Da redação
O Supremo Tribunal Federal (STF) realiza nesta segunda-feira (24) e na terça-feira (25) uma audiência pública para debater pontos da Lei Antifacção (Lei 15.358/2026), que instituiu o Marco Legal do Combate ao Crime Organizado. Ao todo, 48 autoridades, especialistas e representantes da sociedade civil foram convocados para apresentar argumentos técnicos sobre a norma.
O encontro será conduzido pelo ministro Alexandre de Moraes, relator das quatro ações diretas de inconstitucionalidade que questionam a legislação no STF. A iniciativa busca subsidiar o Plenário da Corte com contribuições especializadas antes do julgamento definitivo das ações.

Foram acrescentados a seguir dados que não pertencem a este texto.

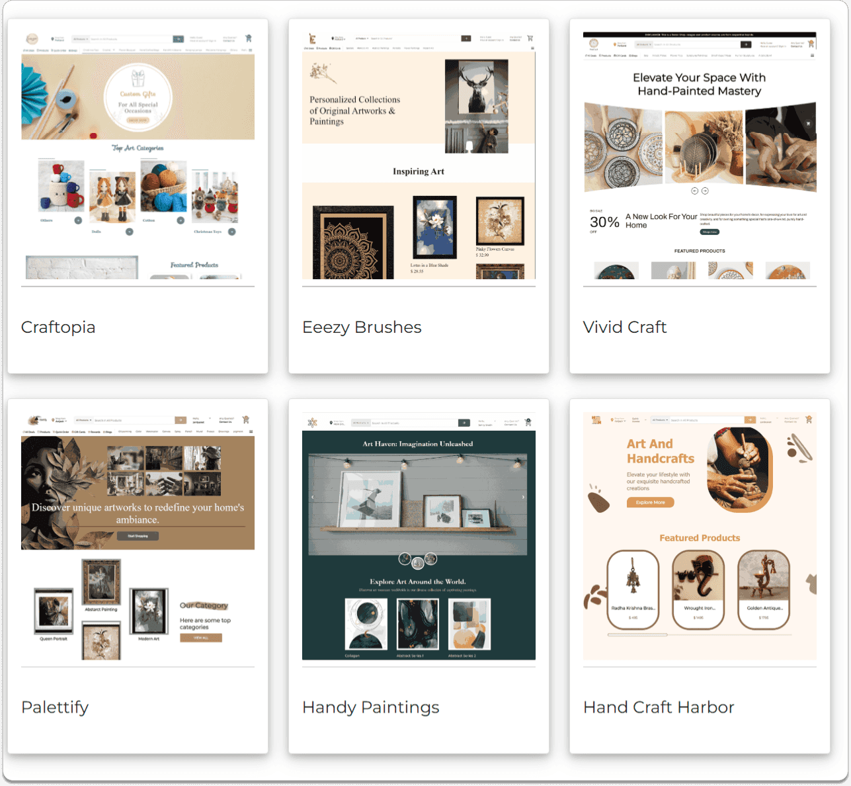
Task: Open the category dropdown in Craftopia search
Action: point(80,39)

Quem questiona a lei no STF
A norma é alvo de quatro ADIs distintas: (ADI 7952) protocolada pela Associação Nacional dos Prefeitos e Vice-Prefeitos (ANPV), (ADI 7956) movida pela Associação Brasileira dos Advogados Criminalistas (Abracrim), (ADI 7957) apresentada pela União Nacional das Advogadas Criminalistas e Acadêmicas de Direito (Unaa) e (ADI 7958) da Associação Nacional dos Membros do Ministério Público (Conamp).
Embora representem categorias distintas, as entidades convergem em um ponto central: a alegação de que diversos dispositivos da Lei Antifacção violam garantias fundamentais previstas na Constituição e promovem um endurecimento penal considerado desproporcional pelos autores das ações.

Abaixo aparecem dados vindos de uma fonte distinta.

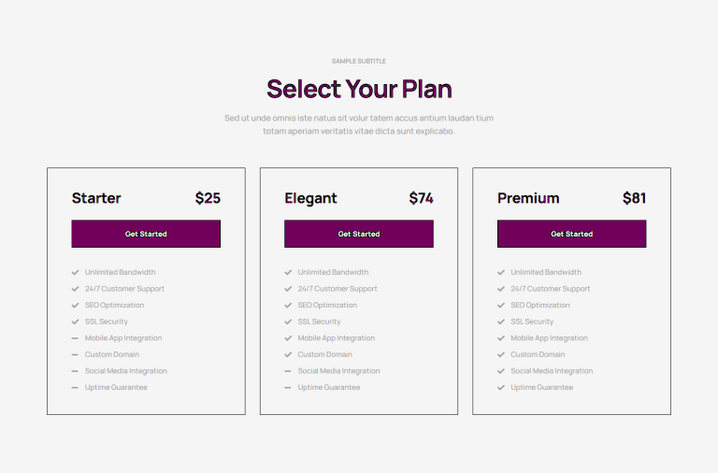Click the dash icon beside Starter Mobile App Integration

click(x=75, y=337)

Entre os trechos mais contestados estão a prisão preventiva automática, aplicada sem análise individualizada por um juiz, regras mais duras de execução penal, a possibilidade de perda e alienação antecipada de bens ainda sem condenação definitiva, o monitoramento de comunicações entre advogados e clientes, a transferência de presos para unidades federais, a criação de um banco de dados baseado em presunção de vínculo com organizações criminosas e restrições a direitos de presos provisórios.
Rol de expositores reúne Ministério Público, defensorias e entidades de direitos humanos
A lista de expositores é ampla: reúne representantes do Ministério da Justiça e Segurança Pública, do Ministério Público Federal e de Ministérios Públicos estaduais de diversas unidades da federação, além do Conselho Federal da OAB, da Associação dos Juízes Federais (Ajufe) e da Associação Nacional dos Procuradores da República (Anpr).
Também terão espaço defensorias públicas, núcleos de assistência jurídica, institutos ligados à advocacia criminal, grupos de pesquisa acadêmica — como o núcleo de estudos sobre lavagem de dinheiro da Faculdade de Direito da USP —, além de organizações voltadas à defesa de direitos humanos e ao combate à tortura, entre elas a Pastoral Carcerária Nacional da CNBB e o Mecanismo Nacional de Prevenção e Combate à Tortura. Frentes estaduais pelo desencarceramento de diferentes estados e iniciativas voltadas à população negra e à política de drogas completam a relação de participantes.
Como participar da sessão
Segundo o cronograma definido pelo STF, cada expositor terá seis minutos para apresentar sua manifestação perante o colegiado. A audiência é aberta ao público, mas o acesso presencial está limitado à capacidade da sala de sessões da Primeira Turma da Corte.
As contribuições colhidas ao longo dos dois dias de debate deverão orientar o voto do relator e balizar a análise do Plenário sobre a constitucionalidade dos pontos mais controversos da nova legislação de combate ao crime organizado.